Rachel, our circumstances are almost identical and your story made me cry...wondering how you are now...its been several years for me and I am only now coming to terms with the emotional and spiritual pain that decision created. I knew, with every fibre of my being, that it was not the right choice for me but I did it because I felt there was no way out...I can't forgive myself. I am all about pro-choice but I wish there was more about the toll that abortion can take and the real physical and mental results it can have....away from religious beliefs and agenda.
Reply

Loading...

Your post resonates with me to my core...I have a very similar story....I am very much pro-choice but how I wish there had been / are today, real truth, real 'talk' about the physical, mental and spiritual pain and depression that can result - away from a religious agenda.

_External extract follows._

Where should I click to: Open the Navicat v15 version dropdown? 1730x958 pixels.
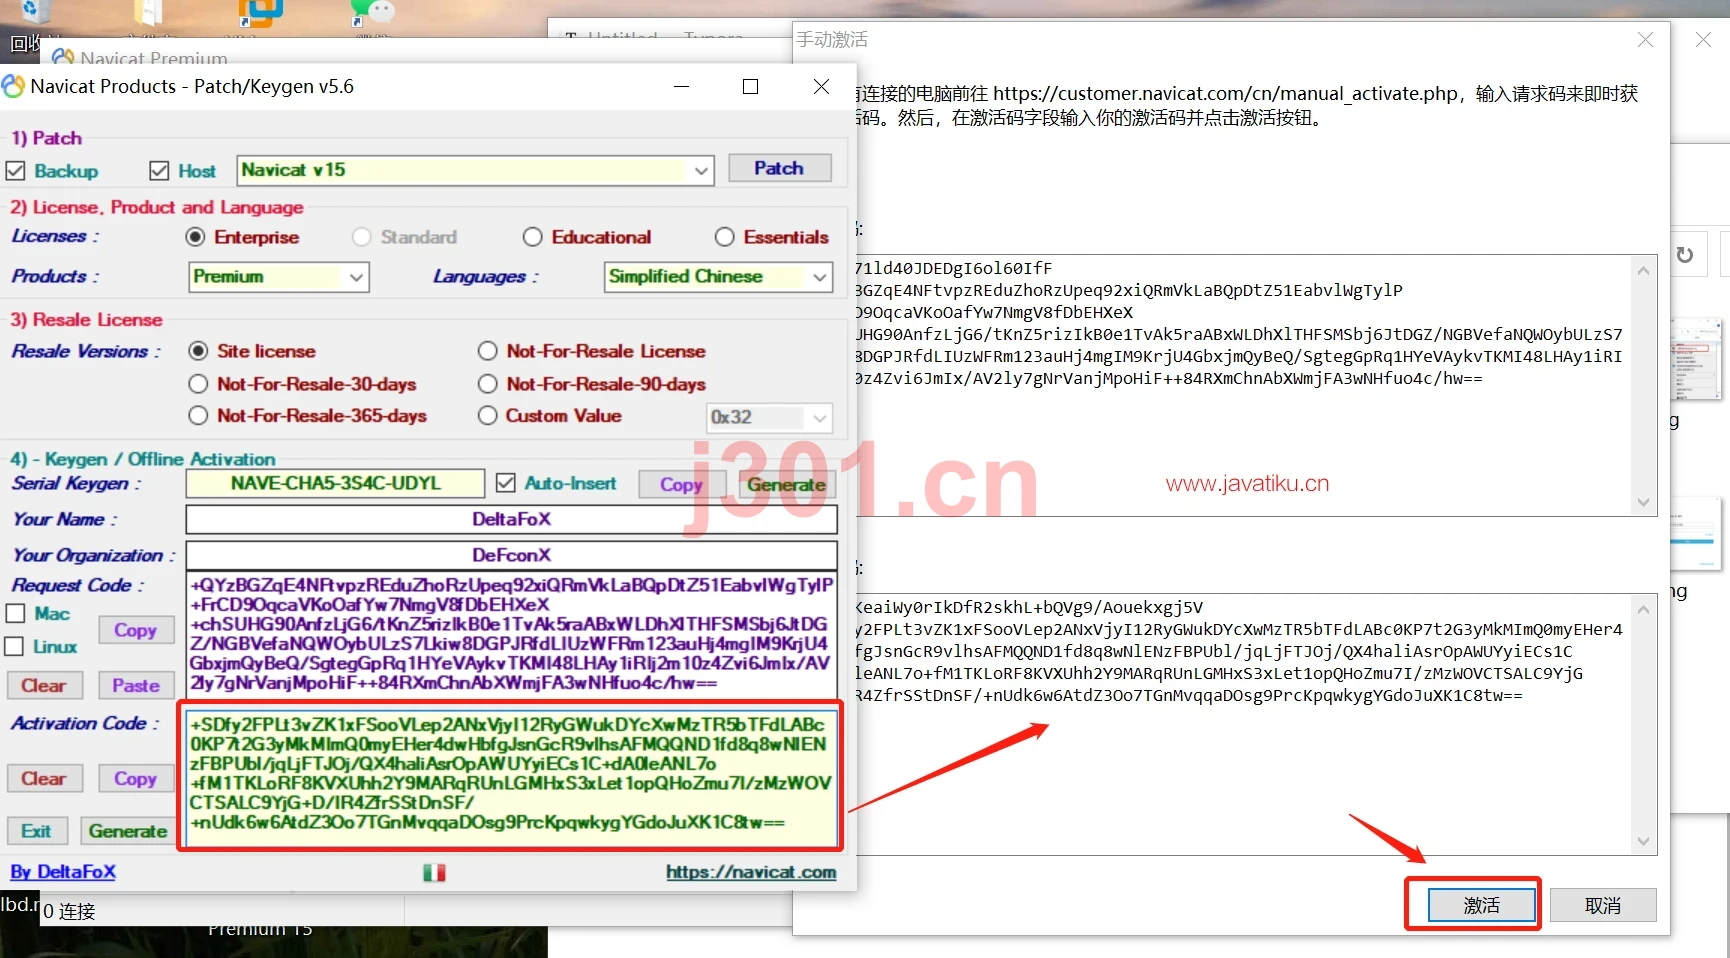(x=476, y=170)
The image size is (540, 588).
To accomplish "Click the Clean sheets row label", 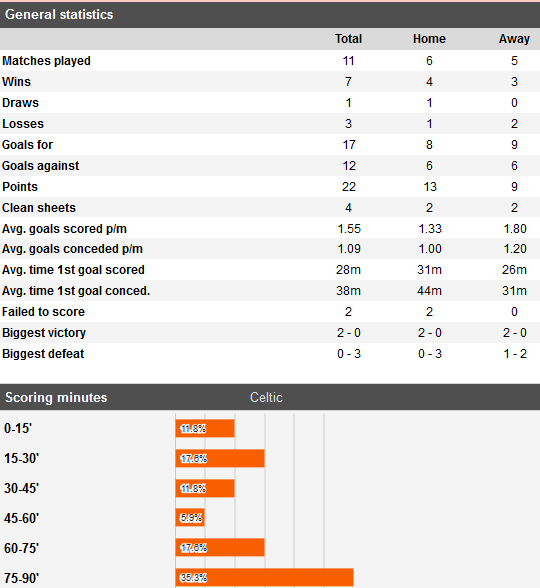I will pos(39,208).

No one told me I could bury the sadness so deep, rationalize the decision so methodically, for so long, only to wake up and realize it was the root of so many wrong turns since. This needs to be a real discussion in clinics and hospitals prior to procedures being considered or carried out.
Reply

Loading...

I am so glad I found this. Your situation is similar to mine. Although no one I knew wanted me to have an abortion, I was young and convinced life would go on as normal. The father was against abortion and was really excited to have the baby. But I did it anyway and I also lied and told him it was a miscarriage. He was devastated and that hurt me because I loved him. I still do. I fell into a deep depression and eight years later I am still coping with depression. Every day is a struggle not to break down. How could I lie about someone's life? What right did I have to take away his child? What kind of mother kills her own baby? Some days its unbearable.
Reply

Loading...

To those considering abortion... Don't! I had one back on May 6, 2009. It is now 2016. I regret my decision every day. Since my decision, I have been blessed with two children, but constantly feel a piece of me missing. My fears, insecurities, and uncertainties in my partner and job prospect to provide at the time drove my decision. I was in college, had no clue I was pregnant until I was 5 weeks along. It caused a heated argument with my partner and myself. Our fears led us to that room. I saw my baby's heart beat, he never did. I contemplated adoption, I thought about having the baby. But I had no job and no way to provide. I was so close to graduation and had been denied so many jobs. My partner couldn't keep a job. And I had been drinking heavily in the first five weeks as I could not fathom the possibility of being pregnant as we had used the condom and had no clue there was an issue. I was so distraught. I walked my graduation two days after the abortion. I laid in bed for weeks depressed. My partner, my best friend, and I were the only ones who knew. I kept that secret until 2013. I still beat myself up emotionally over my choice. I've read board after board. Talked to a counselor. Gone to therapy. Gone to church. I've tried everything to deal with my guilt and been told to forgive myself. But at moments like this, when alone, I cry. It hurts and I feel like a murderer. I pray constantly for forgiveness and seem to find none in my heart. This went against my morals and my dream to be a mom. I was scared. I know some people do this for a very founded reason... But if you are just scared and unsure.... Please know the guilt stays. This study is so true. Don't make my mistake. 7 years later, I think of how my baby would be turning 7 in two months. Life goes on after wards, but please if you have an option think about it twice. I regret mine.
Reply

Loading...

Contact me please

 ***this post is edited by moderator *** *** private e-mails not allowed*** Please read our Terms of Use

Reply

Loading...

Wish I could talk to you
Abbra

 ***this post is edited by moderator *** *** private phone numbers not allowed*** Please read our Terms of Use

Reply

Loading...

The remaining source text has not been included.